Although Rivlin adheres to traditional right-wing positions, such as an unwillingness to accept territorial compromise with the Palestinians, he has become a much-loved unifying figure. He is generally respected by both sides of politics, Jews and Arabs (20 per cent of Israel’s population is Arab), and the religious and secular. Perhaps this is, as much as anything, because of his unflinching support for democratic principles, respect for human rights, opposition to any form or expression of racism and support for the rule of law.

He became a vegetarian as a child when his dog was taken into quarantine, which was near a slaughterhouse in Jerusalem. In a letter explaining the change, he wrote that he “heard the sounds and saw the fear in the helpless animals’ eyes. I always loved animals, but from that day on I became a vegetarian and I believe with all of my heart that animals have the right to live as creatures in their own right and not only to serve man.”

Rivlin (affectionately known by all as Ruvi) was sworn in for his seven-year term of office in 2014. Israel’s presidents are elected by a secret ballot of all members of the Knesset. While essentially a ceremonial position like our governor-general, the president does get to choose who’ll be given the opportunity to form a coalition government after elections. According to the law, he should give it to the person with the best chance of success. Traditionally, this has been to the leader of the largest party. No single party has ever won a clear majority in the Knesset. And next month Israel is facing its third election in a year. So this is real power.

Traditionally, the president doesn’t publicly address political issues. But Rivlin has taken strong positions on the defence of the judiciary, and condemning expressions of racism and discrimination. When he was elected as Speaker of the Knesset, for example, his first official visit was to a pro-Palestinian Arab town. He also refused calls to disqualify an Arab member of parliament after she participated in the flotilla to Gaza.

He’s the country’s most famous supporter of the Beitar Jerusalem soccer team. But when club supporters voiced anti-Arab sentiments in their chants, he was strongly critical of them.
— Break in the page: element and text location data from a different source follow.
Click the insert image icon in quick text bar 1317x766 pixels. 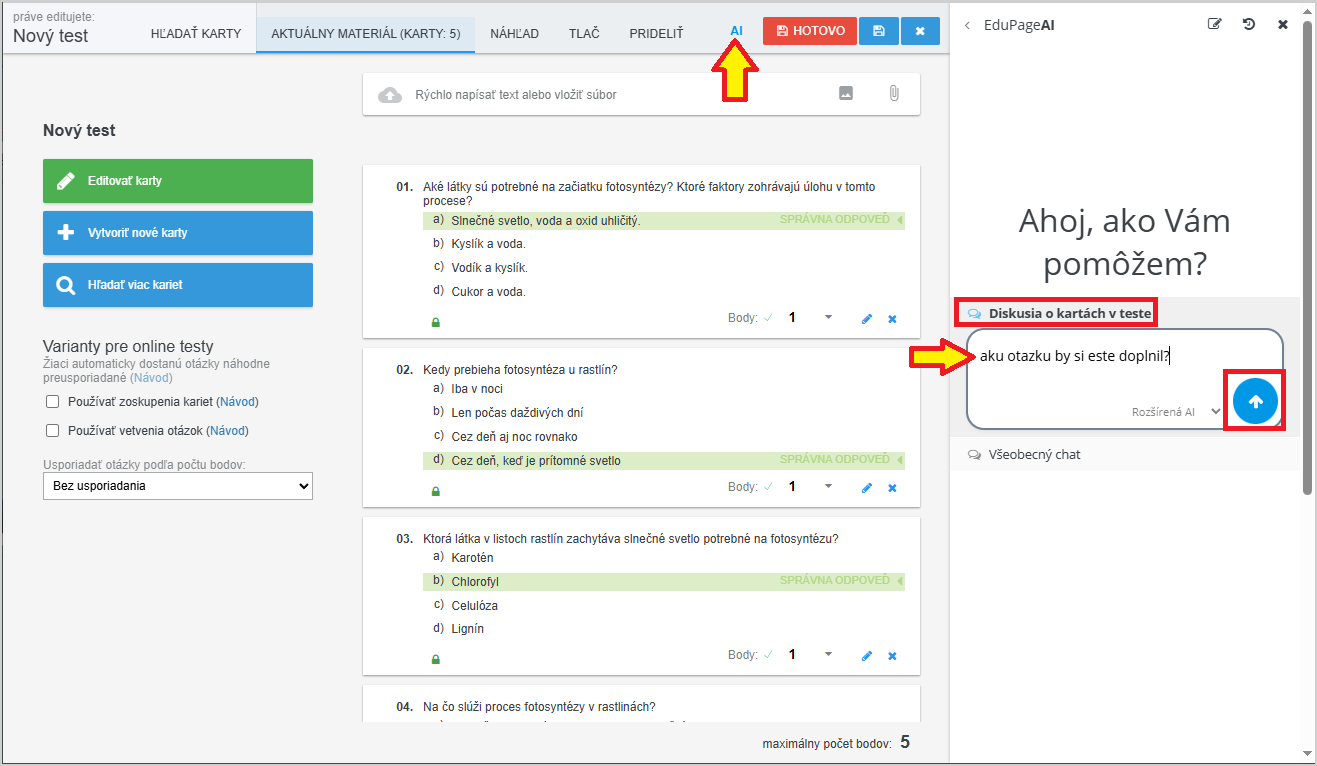pyautogui.click(x=846, y=94)
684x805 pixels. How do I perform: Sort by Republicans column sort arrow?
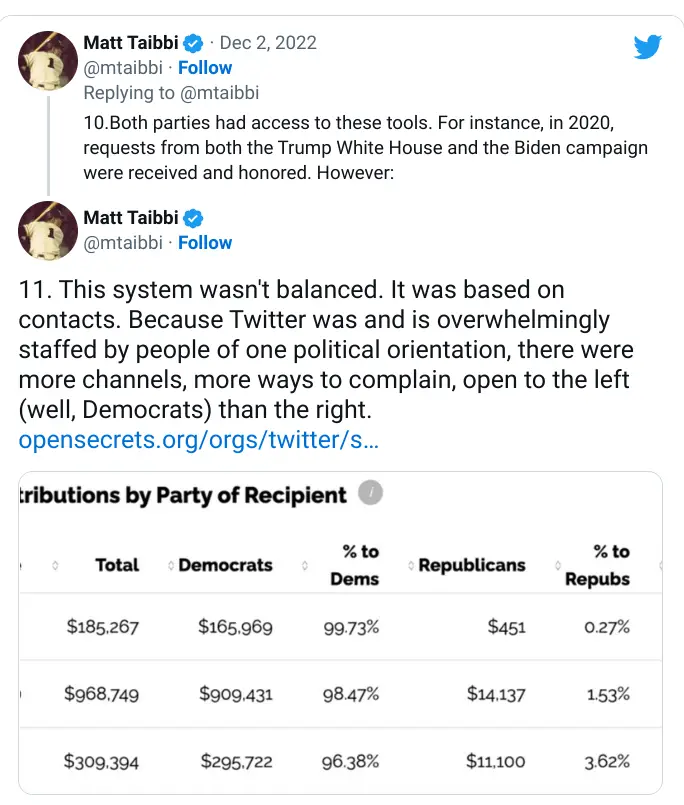point(411,565)
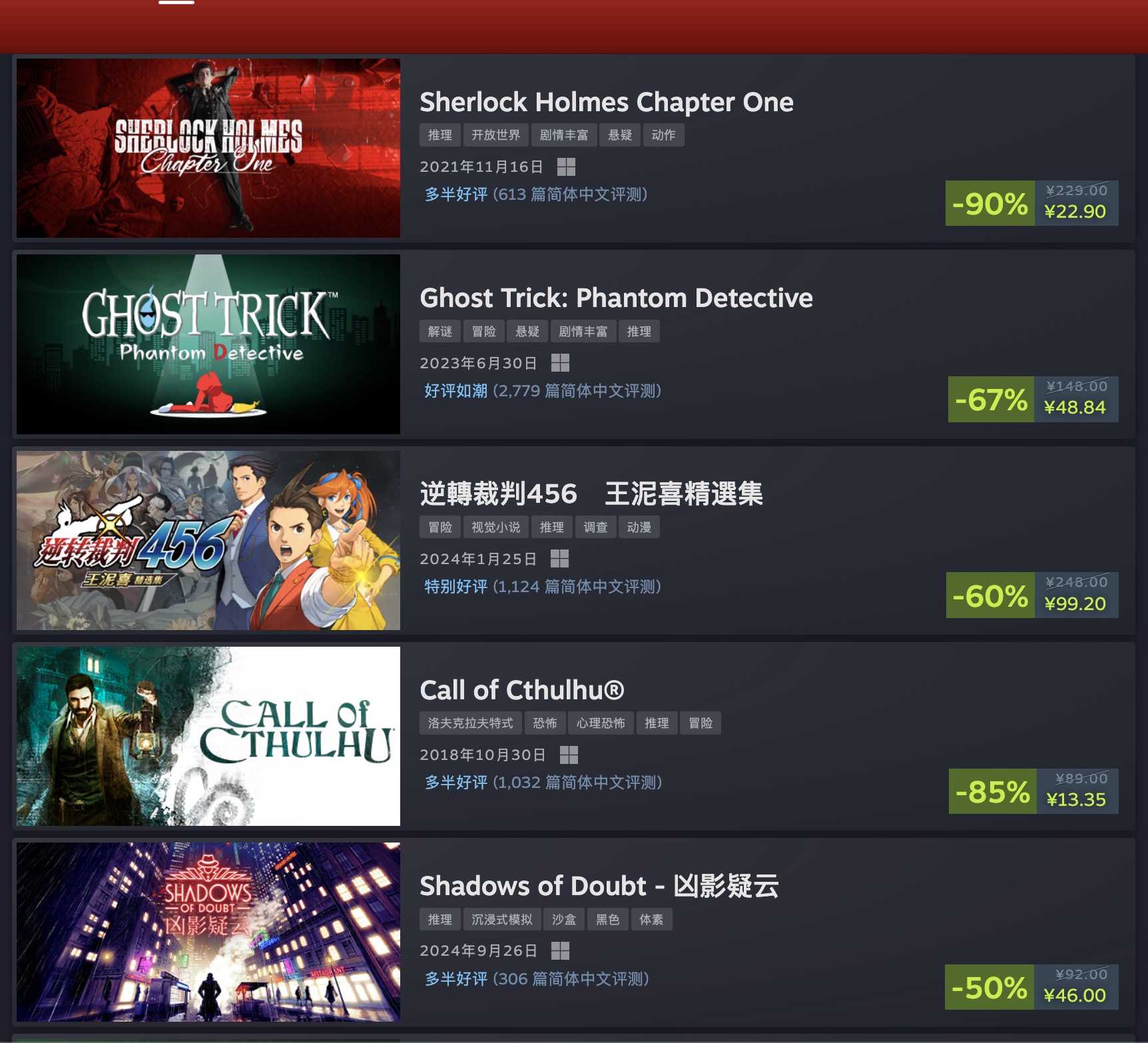Open 好评如潮 reviews for Ghost Trick
Viewport: 1148px width, 1043px height.
(456, 391)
A few years ago, a YouTube video by an Arab-Israeli boy who was subject to homophobic bullying in school caught Rivlin’s attention. He contacted the boy and made another video with him to urge nationwide tolerance.

“Let us promise ourselves that this year we will act for tolerance, empathy, unity, equality — values that we must have in our state,” read the handwritten Hebrew signs that Rivlin and 11-year-old George Amire held up during the video.

But he has his limits. In 2016, Rivlin forbade a member of the Knesset to enter the presidential residence after the individual and other members of the Balad party met the families of Palestinians who were killed while attacking Israeli civilians.

Rivlin represents a side of Israel Australians don’t often see. In one interview, he said if he were an education minister in Israel, “the Hebrew-speaking children would also learn the Koran and the New Testament, and the Arabic-speaking children would also study the Bible. Only then, if we recognise each other’s culture, can we live our destiny together. We are not doomed. That is our mission.”

Australia and Israel can co-operate in many fields to the benefit of both countries. There are thickening ties ranging from defence, cyber security and the start-up world. At a political level, Rivlin’s visit will be an opportunity to deepen economic, scientific and security co-operation. And for the rest of us, it is a valuable opportunity to get to know more about a man who has led the most interesting and ethical political life.